Choosing a methodology

Given this is a simple design, CEAP may have been the best suited methodology, however, I wanted to use SADIM to see who it worked on a small design


Working through the methodology



In the survey, I looked at all the places where water is used. I also looked at where the water comes from and what quality the water is as it enters each system. I then look at what the quality of water is like as it leaves the system. In some cases this can be either grey or clean water, e.g. when washing hands, if the water is too hot or too cold, we often let the water run down the sink which is a huge waste of clean drinking water. Then once the water is the right temperature we may or may not use soap, hence such a difference in water quality. 

10 Water Survey-xm


Having looked at where water comes in from and where it typically goes to, including the quality of water as it leaves system, I then try and make sense of the data. I do this by making in input output web. For every element which outputs clean water I have linked to an element that needs clean water. For every element that outputs grey water, I link to elements that can take grey water as its input. The elements are in yellow boxes, with its inputs in a circle, and outputs in a diamond shaped box. Clean water has a green flag, and greywater an amber coloured flag. Black water has a yuck face. The elements in green boxes are external elements, in this case mains water and rainwater. And the black box is the black water outlet (soil pipe). I have then used a distinct colour for every elements output, to indicate where it could potentially go to.

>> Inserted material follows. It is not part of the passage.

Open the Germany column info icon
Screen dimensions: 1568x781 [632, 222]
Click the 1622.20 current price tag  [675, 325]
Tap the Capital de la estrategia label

10 Water Asses-input-output-xm

The analysis above was very helpful in identifying what possible connections I could make. However not all the connections were possible in real life. So the next stage is to look and asses each connection to see how feasible it is. Where I felt it was feasible I have added a green tick, and where I felt it was too difficult I have put a red flag. I could easily have used the PMI tool here, but given the simplicity of the decisions I felt it was unnecessary. One decision that was not reflected on this design was that I looked at the possibility of capturing rainwater and it was not possible in this flat.

10 Water Asses-xm



Having done the hard work of identifying what may and may not be possible, the design process was made very easy. I took all the points I thought were possible (which are listed at the top of the next mind map), and ran them through the attitudinal principles. This helped me to see some connections and some simple solutions to not wasting water.

10 Water Design-xm

Now while some of these solutions may seem totally obvious to many, the beauty in this design is the clarity with which I could make these decisions and most importantly to make a decision on which areas not to waste time looking at.

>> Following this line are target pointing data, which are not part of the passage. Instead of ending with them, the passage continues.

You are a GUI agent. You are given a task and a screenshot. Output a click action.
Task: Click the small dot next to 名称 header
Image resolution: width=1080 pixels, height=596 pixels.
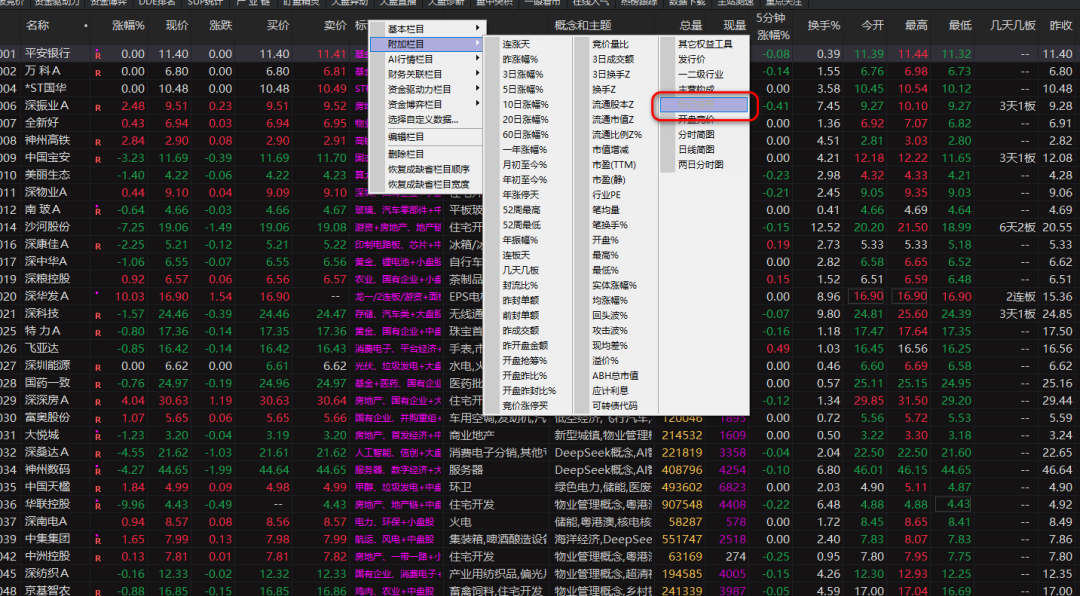coord(86,25)
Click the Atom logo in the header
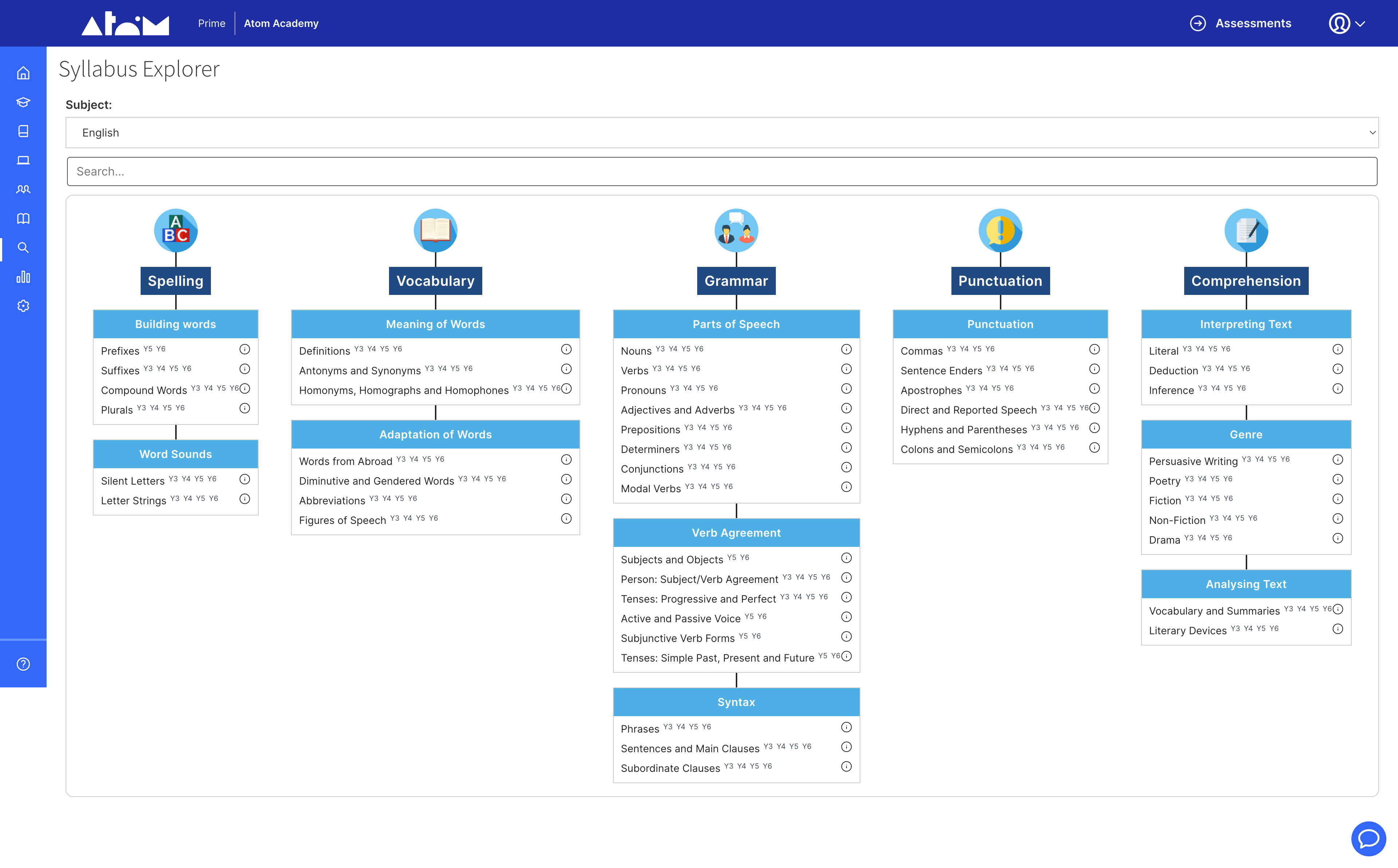 [125, 23]
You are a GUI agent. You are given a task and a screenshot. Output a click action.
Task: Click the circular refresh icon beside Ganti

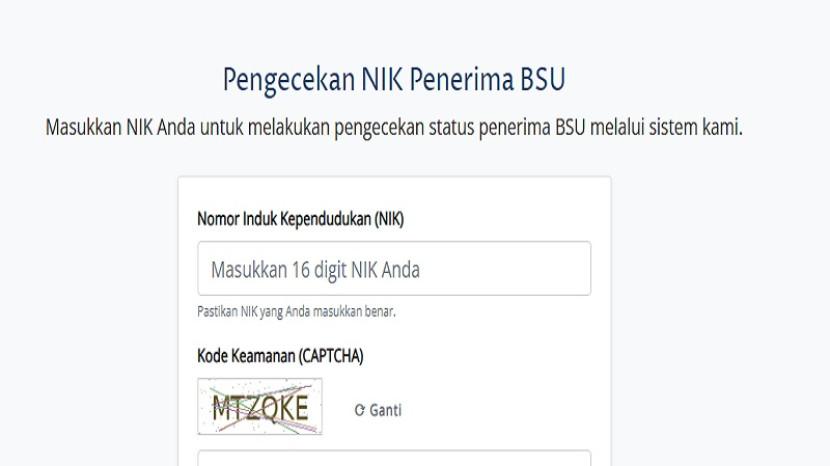click(360, 409)
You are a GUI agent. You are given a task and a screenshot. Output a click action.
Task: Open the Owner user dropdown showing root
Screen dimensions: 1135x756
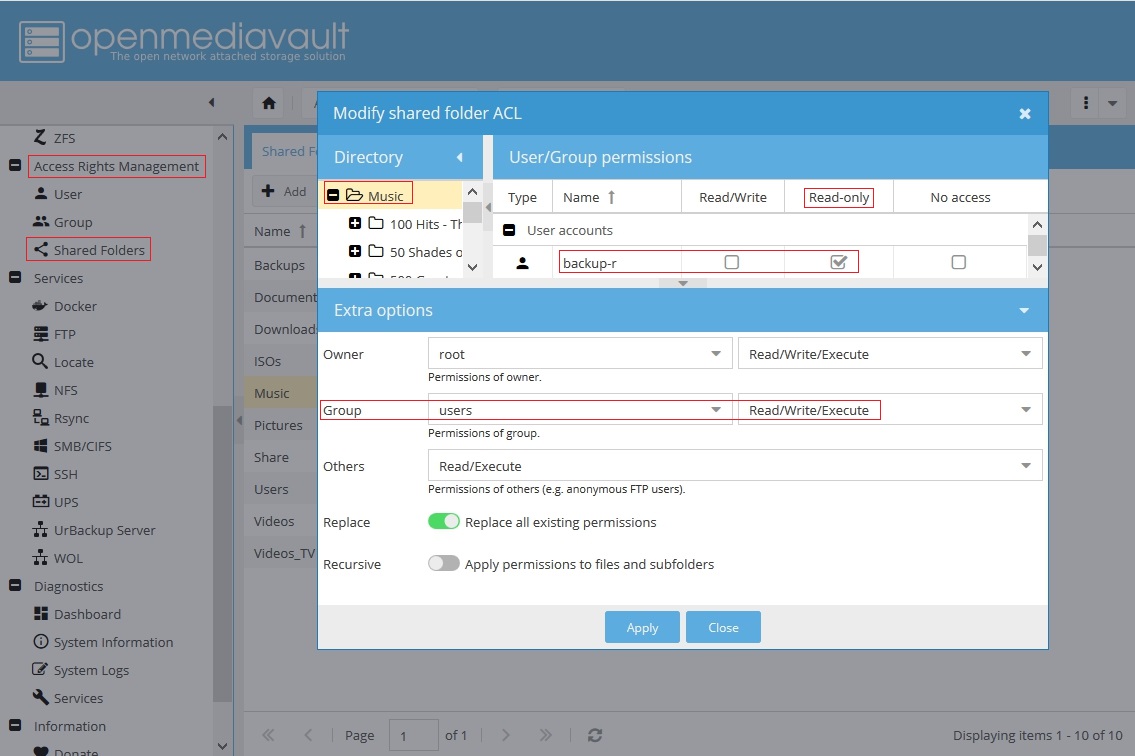578,354
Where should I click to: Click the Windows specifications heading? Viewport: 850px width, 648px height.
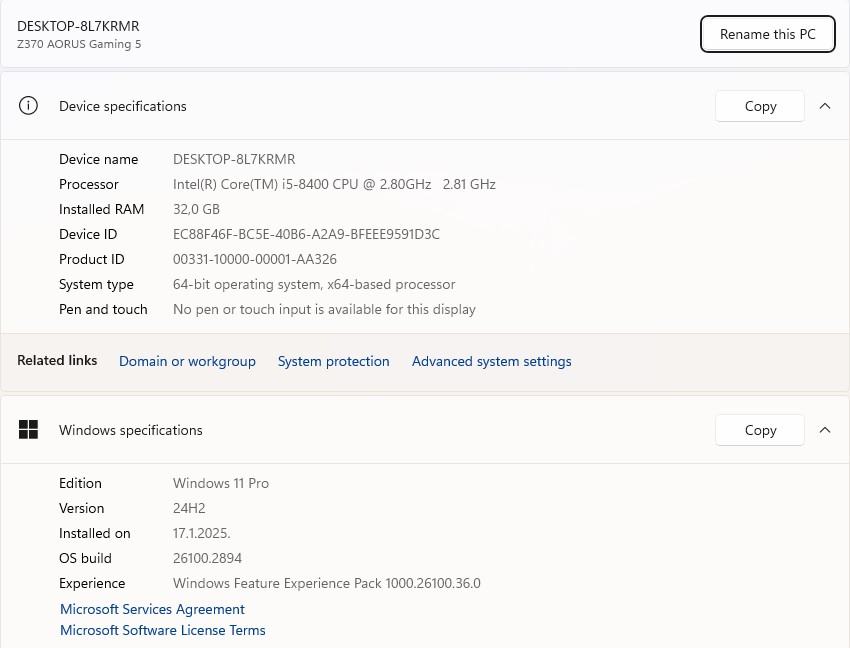coord(130,430)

The implementation in this case was very simple, and did not warrant a detailed plan.

10 Water Implement-xm


Having implemented the design, all that remains is to evaluate and tweak the design. This next mind map looks at how well the system functioned. At the end of most designs I normally use the permaculture 4 questions to evaluate the project, however in this case, because the project was so simple I decided to keep the evaluation very simple and mention the areas where i did need to make some adjustments.

10 Water Manage-xm



This simple design was really helpful in working out how to conserve water in my flat. While some of the solutions may seem obvious, what is interesting in this design is the methodology that got me so quickly to be able to make a decision. The input output analysis (element cards or design web) very neatly put into perspective what possibilities open to me. This allowed me to quickly analyse what is likely and what is not, so i could concentrate on the areas that were likely.

Having implemented this design, as with most designs, there were a few tweaks necessary, which helped make the system work effortlessly.

Since making this design, I moved home, and have realised I can implement parts of this design effortlessly in my new home. It has been so integral to my daily routine, that in places where I cannot do this I feel totally guilty that I am wasting so much water.